We started out on Jug (taking the original Jug option)>Scoville TwistiesSandy Pelican>Up Orchard DH>Down JC climb>North on Hinman>69er.  From there yesman decided to head back to cars, so I pressed on with the rough idea of heading up the kitchen by-pass and down the fat kid, with maybe a little stone excursion thrown in.  So I headed out on the Cemetery Twisties>Stony Hill Rd>Up Kitchen By-pass.  While on the climb up a funny thing happened; I decided to not only head towards Stone at the top, but to head over for a quick Soccer fields lap.  At the top of the By-pass I headed down Waste Land>Blue>Widow Maker>Rob Halford>Trail over to Soccer field parking>Short Soccer field lap (skipping the fun ST at the beginning)>Newer trail right at the end before getting to GW Tpke (Bone yard maybe?)>New trail over towards Stone>Chimney>Stone Rd>Trail that cuts over to Stunt trail right where the ladder/rock/ladder is>Up Stunt trail>Down blue back to Stone>Across to Waste Land climb>Surveyors trail>Down Fat Kid>Cemetery Twisties>Jug>Done.

I wanted to do more at Stone, and head over to 2 bears after going down the fat kid so I cold hit up some of the sessions area too, but I ran out of water towards the end of the Soccer fields loop (I realized it right where Tso's left nut is).  The reason I went back to Jug before stopping was that I stopped by the car after the Cemetery twisties to refill myself on water and thought I'd head back out for a small loop.  However as soon as I hit Jug again I knew it was a bad idea.  I was just too dehydrated and the 30 or so ounces of water I had just poured down my throat was now sloshing around in my stomach.  I was feeling light headed and nauseous, no way to have an enjoyable ride.  Once through Jug I went back up Scoville to end my ride.

All in all it was a good ride.  Nice to have some company in the beginning!  I wasn't feeling my a game tonight and as a result was all over the place, flailing on stuff I don't normally have trouble on.  Did a pseudo OTB right at the entrance to the Original Jug/Jug-a-lug right at the beginning of the ride, which didn't set a good tone...  On a positive note I cleared most of the section of Hinman that we rode, only having trouble on the rocks right after the second bridge.  Also really psyched that both yesman and I cleared the rock up at the beginning of the 69er without even breaking pace (we both rode right up from the Laura Grace bridge and up the feature).  I made the rock up one other time, but I stopped and got myself lined up first.  I was pumped to ride it just like any other feature in the trail!

I also got to check out the logging on the Fat Kid.  I was surprised to see so much activity right on the trails.  There's lots of skidder marks right on the trails and even evidence of the some trees that were downed onto the trail and then moved.  I wouldn't want to be riding through there while they're working (luckily they were gone when I rolled through.  Regardless the ripped up sections and not knowing what was going to be around each corner made the usually fun Fat Kid DH not too enjoyable.  I plan to steer clear of that area for awhile if I can help it.

I'm not sure on the total mileage since my GPS cut out a few times, but it looks to be in the 18+ mile range.  I'm fighting with TopFusion to try to link in the missed sections to get a more accurate total, but it's not going well thus far..  Definitely the longest ride I've done in a while, if ever.


----------



## bvibert (Aug 21, 2010)

Ended up coming in at about 18 miles according to Topofusion once I patched in the missing sections.  Not too shabby...

Here's the track: http://www.crankfire.com/gps/track/9197/mini_tour


----------



## WoodCore (Aug 21, 2010)

That's a nice looking loop you pedaled there B!! :beer: 

Rueler and I ended up bailing on Burr and rolled out of Scoville around 5:30 or so for a somewhat unconventional loop around the forest.
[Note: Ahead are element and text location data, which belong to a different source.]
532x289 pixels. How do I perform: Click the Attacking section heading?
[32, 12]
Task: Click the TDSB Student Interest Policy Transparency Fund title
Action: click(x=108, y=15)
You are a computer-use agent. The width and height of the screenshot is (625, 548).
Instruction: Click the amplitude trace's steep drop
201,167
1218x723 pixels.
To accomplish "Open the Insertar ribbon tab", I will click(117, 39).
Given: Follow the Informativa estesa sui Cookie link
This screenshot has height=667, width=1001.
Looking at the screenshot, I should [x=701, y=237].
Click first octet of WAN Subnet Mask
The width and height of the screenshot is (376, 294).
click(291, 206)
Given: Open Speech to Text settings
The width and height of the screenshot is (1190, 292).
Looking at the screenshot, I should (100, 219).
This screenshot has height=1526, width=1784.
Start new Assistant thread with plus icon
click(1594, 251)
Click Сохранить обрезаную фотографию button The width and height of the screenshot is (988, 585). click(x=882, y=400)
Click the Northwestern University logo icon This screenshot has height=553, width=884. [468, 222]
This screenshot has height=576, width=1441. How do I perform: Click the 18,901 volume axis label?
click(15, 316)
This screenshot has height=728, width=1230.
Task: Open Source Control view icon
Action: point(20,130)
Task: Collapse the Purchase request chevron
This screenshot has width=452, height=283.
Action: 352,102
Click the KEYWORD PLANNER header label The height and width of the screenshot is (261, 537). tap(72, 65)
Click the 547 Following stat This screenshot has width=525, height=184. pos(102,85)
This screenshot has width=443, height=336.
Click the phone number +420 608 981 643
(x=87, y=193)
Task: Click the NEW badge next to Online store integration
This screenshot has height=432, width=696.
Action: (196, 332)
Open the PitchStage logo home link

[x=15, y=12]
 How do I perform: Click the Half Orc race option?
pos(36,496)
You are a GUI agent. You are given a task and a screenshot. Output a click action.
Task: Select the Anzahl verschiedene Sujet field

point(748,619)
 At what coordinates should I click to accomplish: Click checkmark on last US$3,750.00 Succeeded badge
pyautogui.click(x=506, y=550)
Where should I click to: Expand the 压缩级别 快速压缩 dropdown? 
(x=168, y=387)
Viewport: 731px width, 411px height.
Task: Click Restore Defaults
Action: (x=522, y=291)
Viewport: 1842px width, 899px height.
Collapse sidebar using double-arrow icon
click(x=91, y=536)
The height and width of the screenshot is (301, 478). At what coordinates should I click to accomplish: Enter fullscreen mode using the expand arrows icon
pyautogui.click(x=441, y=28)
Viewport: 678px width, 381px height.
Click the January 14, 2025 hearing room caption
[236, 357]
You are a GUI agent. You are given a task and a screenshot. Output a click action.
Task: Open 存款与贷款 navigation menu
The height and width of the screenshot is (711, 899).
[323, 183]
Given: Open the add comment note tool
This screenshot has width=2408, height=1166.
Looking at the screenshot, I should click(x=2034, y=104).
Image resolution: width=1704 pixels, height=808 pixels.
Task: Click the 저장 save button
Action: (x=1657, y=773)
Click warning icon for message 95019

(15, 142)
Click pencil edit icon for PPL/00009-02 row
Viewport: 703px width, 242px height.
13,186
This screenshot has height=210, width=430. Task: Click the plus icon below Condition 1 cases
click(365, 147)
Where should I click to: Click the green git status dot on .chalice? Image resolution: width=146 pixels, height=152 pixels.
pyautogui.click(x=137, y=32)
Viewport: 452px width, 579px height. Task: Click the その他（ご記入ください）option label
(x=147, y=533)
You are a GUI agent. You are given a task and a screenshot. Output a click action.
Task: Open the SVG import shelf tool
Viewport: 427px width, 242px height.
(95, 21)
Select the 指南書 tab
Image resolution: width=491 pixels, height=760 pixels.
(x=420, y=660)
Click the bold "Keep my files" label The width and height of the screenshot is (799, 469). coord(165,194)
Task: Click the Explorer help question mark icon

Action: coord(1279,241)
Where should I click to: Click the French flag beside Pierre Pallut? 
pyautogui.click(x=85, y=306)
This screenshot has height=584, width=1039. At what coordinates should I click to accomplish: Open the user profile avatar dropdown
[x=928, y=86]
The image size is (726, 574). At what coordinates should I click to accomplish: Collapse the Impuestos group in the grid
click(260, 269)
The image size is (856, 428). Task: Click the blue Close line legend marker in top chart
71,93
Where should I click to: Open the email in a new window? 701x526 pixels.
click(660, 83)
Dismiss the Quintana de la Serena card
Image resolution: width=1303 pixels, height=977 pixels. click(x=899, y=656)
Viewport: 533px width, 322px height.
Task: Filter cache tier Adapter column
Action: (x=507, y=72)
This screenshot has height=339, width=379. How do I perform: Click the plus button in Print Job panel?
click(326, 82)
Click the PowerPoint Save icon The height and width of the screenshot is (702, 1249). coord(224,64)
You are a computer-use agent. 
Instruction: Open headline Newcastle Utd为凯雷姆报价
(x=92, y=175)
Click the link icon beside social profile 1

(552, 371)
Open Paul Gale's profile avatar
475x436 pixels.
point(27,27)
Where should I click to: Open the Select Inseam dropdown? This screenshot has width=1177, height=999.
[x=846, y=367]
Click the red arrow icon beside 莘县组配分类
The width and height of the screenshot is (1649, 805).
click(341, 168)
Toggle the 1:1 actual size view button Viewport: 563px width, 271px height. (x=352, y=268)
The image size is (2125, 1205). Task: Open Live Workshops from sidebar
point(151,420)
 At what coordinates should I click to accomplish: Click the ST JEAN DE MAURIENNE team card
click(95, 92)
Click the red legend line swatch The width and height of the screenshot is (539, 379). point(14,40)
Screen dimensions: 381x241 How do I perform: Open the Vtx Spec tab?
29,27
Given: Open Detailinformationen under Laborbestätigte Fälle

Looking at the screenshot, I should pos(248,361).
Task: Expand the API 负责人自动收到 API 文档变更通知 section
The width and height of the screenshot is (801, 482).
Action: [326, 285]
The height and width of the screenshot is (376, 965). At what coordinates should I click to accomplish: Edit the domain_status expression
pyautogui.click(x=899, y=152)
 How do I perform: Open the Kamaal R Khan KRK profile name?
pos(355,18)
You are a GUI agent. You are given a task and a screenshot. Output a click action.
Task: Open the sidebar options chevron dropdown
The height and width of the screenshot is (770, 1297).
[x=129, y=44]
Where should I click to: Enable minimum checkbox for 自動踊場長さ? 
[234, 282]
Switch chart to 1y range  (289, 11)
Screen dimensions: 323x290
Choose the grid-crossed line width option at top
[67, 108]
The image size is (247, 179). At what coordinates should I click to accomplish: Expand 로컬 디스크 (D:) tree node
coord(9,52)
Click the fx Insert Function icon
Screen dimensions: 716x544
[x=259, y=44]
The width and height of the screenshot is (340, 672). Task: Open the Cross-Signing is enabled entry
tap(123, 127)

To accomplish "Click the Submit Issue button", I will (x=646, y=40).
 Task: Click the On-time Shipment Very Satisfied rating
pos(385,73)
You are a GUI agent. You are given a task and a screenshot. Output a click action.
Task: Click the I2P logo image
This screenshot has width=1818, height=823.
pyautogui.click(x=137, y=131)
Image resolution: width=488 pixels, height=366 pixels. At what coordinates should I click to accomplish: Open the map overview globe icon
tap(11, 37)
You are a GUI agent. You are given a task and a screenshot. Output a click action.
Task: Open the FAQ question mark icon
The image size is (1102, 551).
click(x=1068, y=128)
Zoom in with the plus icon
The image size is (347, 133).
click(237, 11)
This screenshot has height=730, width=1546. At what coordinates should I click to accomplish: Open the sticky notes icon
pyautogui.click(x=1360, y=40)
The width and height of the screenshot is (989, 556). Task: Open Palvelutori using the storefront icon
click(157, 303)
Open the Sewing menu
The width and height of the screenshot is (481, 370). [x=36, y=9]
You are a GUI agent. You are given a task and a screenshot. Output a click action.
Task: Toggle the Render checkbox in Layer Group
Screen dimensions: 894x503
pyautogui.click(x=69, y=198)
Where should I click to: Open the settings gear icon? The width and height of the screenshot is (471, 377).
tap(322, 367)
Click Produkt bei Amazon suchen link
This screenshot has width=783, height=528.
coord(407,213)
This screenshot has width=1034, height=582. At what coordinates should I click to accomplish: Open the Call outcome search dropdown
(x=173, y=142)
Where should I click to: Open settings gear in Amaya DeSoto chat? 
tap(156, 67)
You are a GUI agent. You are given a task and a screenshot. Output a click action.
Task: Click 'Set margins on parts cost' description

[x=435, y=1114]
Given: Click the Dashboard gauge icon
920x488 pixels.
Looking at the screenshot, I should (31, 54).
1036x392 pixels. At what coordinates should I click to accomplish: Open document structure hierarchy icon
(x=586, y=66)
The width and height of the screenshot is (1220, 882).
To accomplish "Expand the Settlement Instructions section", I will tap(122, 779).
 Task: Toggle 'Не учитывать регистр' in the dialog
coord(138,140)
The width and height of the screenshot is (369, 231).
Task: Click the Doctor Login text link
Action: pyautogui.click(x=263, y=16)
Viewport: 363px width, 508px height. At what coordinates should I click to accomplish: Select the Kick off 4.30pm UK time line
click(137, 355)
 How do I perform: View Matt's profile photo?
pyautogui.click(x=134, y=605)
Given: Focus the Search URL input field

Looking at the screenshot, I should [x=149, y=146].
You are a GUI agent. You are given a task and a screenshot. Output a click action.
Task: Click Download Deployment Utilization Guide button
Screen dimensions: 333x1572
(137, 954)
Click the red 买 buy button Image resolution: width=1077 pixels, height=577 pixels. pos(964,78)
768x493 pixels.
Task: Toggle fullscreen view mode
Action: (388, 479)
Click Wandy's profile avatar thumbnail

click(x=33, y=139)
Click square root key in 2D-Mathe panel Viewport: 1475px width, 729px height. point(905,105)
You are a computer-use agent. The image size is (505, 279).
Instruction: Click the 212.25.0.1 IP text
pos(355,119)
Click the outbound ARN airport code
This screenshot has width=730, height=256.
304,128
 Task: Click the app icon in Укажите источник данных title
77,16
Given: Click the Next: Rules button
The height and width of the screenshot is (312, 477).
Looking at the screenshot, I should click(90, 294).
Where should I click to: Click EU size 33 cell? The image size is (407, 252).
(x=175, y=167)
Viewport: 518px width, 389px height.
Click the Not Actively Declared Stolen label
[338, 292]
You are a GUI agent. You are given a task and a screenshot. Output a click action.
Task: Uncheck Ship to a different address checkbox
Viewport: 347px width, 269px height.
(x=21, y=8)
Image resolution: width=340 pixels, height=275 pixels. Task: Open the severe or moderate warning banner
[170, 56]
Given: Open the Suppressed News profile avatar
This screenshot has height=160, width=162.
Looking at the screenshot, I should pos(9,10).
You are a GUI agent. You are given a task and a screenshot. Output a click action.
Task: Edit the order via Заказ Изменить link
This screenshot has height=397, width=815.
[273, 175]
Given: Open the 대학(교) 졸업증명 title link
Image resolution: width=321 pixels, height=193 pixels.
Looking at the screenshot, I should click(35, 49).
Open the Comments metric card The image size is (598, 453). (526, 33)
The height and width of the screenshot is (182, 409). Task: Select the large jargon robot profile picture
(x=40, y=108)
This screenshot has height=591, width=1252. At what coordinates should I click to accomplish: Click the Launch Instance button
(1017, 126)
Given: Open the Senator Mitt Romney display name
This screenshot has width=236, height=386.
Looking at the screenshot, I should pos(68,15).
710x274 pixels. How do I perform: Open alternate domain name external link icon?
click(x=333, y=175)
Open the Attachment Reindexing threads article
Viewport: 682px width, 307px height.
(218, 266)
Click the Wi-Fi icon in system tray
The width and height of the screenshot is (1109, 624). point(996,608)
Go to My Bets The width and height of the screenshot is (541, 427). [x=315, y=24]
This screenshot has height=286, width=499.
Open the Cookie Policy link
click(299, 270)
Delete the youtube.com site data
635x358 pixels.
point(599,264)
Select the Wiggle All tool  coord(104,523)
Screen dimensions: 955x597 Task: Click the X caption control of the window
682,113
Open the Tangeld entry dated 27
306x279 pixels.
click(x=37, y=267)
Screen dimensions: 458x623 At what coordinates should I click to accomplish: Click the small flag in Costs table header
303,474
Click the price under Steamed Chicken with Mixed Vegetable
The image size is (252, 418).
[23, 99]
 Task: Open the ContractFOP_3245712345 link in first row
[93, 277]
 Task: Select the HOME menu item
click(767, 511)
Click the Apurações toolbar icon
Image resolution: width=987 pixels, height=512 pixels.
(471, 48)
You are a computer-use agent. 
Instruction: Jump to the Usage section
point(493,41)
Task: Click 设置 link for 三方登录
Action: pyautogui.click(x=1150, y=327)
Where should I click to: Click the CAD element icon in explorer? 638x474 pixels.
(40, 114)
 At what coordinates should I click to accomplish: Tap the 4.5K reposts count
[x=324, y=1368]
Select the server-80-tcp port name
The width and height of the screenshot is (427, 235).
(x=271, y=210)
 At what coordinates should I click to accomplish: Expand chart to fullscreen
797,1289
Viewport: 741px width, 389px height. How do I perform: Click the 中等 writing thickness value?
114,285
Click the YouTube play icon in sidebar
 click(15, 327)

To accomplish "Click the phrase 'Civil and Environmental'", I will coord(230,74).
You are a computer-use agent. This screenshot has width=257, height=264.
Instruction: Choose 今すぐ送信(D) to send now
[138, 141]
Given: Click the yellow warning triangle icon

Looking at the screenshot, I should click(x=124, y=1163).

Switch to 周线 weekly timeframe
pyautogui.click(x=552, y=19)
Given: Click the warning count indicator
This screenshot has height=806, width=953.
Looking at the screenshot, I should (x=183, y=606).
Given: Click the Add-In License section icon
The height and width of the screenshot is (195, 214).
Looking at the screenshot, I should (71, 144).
We headed out the cemetery>high road>2 bears>stony hill road>kitchen bypass>devils kitchen>staircase bypass>stone road>red dot>stunt trail>halford>ruel's jewels>middle hessian>halford>wasteland climb>surveyors>fat kid>green dot>cornwall DH>hinmans and out. 

Loop came in at around 11.6 miles with around 1650 feet of climbing. Here's the track.......   http://www.crankfire.com/gps/track/9195/friday_night_raw

Finally starting to get dialed in on the new bike and despite coming off a good hard pedal Thursday at Huntington and having to chase Mr. Speedy most of the ride I felt pretty good! Rode the rocky technical sections of the Kitchen and Staircase Bypass w/o a dab and cleaned the last rocky/root climb of the Fat Kid (right before Miller Road) for the first time! Somewhere along the way I did manage to tweak my front wheel a bit so looks like I'm back to the Horse for a few days while the wheel gets trued.


----------



## bvibert (Aug 21, 2010)

Bummer that you guys bailed on Burr.  I'd really like to ride there one of these days.  Looks like a good loop you guys did instead though...


----------